* _QUOTED PASSAGE_
US Job Growth 2026: The Uneven Map That’s Reshaping Where (and How) We Invest
We’ve all felt it… that quiet unease when the national headlines say “economy stable” but your local news, your friends’ job situations, and even your own portfolio signals tell a different story.
As someone who’s watched markets through multiple cycles, I can tell you the February 2026 BLS state payroll data isn’t just another dry report. It’s a crystal-clear snapshot of exactly where opportunity is concentrating, and where risks are quietly building.
Only 23 states posted year-over-year non-farm payroll gains in February 2026. That’s down from 25 the month before and a sharp drop from the 45 states that were growing this time last year. The national annual growth rate? A paper-thin +0.1%.
Yet beneath those numbers, a very different story is unfolding depending on where you live, work, and invest.
South and Mountain West Are Pulling Ahead
Population growth leaders are turning into job-growth leaders, exactly as we’ve seen in past migration waves.

Item-finding rows:
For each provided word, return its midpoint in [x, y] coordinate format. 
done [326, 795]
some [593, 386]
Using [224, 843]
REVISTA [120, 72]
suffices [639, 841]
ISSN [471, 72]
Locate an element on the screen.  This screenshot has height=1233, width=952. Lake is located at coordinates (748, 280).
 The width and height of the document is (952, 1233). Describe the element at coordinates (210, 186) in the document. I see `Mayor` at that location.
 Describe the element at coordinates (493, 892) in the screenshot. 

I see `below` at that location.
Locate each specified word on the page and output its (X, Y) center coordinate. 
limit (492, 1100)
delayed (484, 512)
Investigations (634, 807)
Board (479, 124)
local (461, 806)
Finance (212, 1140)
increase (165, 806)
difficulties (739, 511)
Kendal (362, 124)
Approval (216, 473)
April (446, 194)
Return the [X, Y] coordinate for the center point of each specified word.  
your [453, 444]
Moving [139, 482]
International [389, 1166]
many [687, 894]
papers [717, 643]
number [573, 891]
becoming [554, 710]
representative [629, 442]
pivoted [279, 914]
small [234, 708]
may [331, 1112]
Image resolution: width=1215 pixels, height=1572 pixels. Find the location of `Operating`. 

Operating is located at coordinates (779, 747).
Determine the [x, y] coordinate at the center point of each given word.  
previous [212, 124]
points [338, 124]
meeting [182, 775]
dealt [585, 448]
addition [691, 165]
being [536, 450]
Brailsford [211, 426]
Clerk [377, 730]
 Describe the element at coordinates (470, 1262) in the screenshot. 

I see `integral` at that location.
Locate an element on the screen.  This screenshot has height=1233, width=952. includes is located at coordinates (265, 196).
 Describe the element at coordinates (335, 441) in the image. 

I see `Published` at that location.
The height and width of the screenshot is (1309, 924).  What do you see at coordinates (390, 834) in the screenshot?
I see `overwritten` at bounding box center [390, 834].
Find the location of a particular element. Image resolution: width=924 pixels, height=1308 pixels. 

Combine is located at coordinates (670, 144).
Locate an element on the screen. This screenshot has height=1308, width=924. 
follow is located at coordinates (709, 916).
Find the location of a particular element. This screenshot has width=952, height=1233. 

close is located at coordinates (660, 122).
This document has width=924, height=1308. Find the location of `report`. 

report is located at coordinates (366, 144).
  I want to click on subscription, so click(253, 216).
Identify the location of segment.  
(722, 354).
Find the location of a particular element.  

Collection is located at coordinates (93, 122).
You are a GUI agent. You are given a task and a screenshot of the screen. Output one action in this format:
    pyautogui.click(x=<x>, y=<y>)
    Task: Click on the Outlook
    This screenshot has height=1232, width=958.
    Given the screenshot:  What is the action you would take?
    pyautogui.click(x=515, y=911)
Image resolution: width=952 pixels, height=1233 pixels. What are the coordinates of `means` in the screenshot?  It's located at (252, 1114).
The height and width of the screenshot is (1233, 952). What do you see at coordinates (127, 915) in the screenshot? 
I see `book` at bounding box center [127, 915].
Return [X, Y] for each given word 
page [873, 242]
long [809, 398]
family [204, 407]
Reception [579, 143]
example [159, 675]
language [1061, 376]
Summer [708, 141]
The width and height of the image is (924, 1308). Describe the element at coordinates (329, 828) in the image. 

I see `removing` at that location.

* _REQUIREMENT A_
In the job-growth article, how many states posted year-over-year non-farm payroll gains in February 2026?
* _REQUIREMENT B_
Return the stretch of the job-growth article between "US Job Growth" and "a different story.", inclusive.
The rows aren't needed for any of this.

* _FULL OUTPUT A_
23 states.

* _FULL OUTPUT B_
US Job Growth 2026: The Uneven Map That’s Reshaping Where (and How) We Invest
We’ve all felt it… that quiet unease when the national headlines say “economy stable” but your local news, your friends’ job situations, and even your own portfolio signals tell a different story.